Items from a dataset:

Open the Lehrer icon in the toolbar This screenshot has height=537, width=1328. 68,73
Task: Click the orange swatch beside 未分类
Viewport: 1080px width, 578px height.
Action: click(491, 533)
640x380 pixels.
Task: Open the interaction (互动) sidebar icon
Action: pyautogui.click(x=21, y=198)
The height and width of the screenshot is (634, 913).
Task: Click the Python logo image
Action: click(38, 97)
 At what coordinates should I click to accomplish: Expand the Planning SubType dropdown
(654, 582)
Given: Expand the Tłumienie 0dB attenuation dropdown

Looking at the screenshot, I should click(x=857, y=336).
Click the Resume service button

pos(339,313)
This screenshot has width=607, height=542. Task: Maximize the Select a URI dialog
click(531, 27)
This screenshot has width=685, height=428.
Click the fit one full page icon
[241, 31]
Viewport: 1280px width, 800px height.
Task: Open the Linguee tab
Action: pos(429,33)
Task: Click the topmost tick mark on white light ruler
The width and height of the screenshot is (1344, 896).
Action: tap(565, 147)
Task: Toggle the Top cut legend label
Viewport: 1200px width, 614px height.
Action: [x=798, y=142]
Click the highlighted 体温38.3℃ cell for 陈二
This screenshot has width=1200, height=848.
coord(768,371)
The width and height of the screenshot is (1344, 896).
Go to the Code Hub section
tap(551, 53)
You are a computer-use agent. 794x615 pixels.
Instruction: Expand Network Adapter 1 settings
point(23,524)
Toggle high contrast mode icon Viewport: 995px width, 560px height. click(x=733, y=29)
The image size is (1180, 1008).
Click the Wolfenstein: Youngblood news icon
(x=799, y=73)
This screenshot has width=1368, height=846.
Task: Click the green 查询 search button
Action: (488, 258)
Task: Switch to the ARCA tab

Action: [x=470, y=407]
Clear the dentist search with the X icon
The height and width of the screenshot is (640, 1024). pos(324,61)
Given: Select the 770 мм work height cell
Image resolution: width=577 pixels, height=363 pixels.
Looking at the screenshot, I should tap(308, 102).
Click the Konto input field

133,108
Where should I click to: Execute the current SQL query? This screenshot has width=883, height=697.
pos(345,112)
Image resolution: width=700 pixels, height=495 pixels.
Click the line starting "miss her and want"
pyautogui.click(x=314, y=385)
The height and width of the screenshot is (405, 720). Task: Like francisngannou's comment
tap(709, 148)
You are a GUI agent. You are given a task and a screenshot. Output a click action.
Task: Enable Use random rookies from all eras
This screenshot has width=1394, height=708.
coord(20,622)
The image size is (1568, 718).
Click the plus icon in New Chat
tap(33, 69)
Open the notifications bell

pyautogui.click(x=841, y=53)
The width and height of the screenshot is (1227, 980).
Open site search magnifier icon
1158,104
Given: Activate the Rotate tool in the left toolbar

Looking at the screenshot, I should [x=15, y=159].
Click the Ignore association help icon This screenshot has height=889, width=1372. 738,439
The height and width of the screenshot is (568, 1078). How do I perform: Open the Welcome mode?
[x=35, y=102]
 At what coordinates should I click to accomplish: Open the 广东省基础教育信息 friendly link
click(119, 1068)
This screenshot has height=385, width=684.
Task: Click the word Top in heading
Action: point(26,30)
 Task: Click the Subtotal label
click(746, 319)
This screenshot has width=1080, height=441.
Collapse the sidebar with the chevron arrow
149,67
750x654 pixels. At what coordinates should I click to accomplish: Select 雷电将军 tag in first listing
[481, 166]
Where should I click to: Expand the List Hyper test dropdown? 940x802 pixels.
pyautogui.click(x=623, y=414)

Work request: State how many lines above include the word "Toggle", and nothing more.

Task solution: 2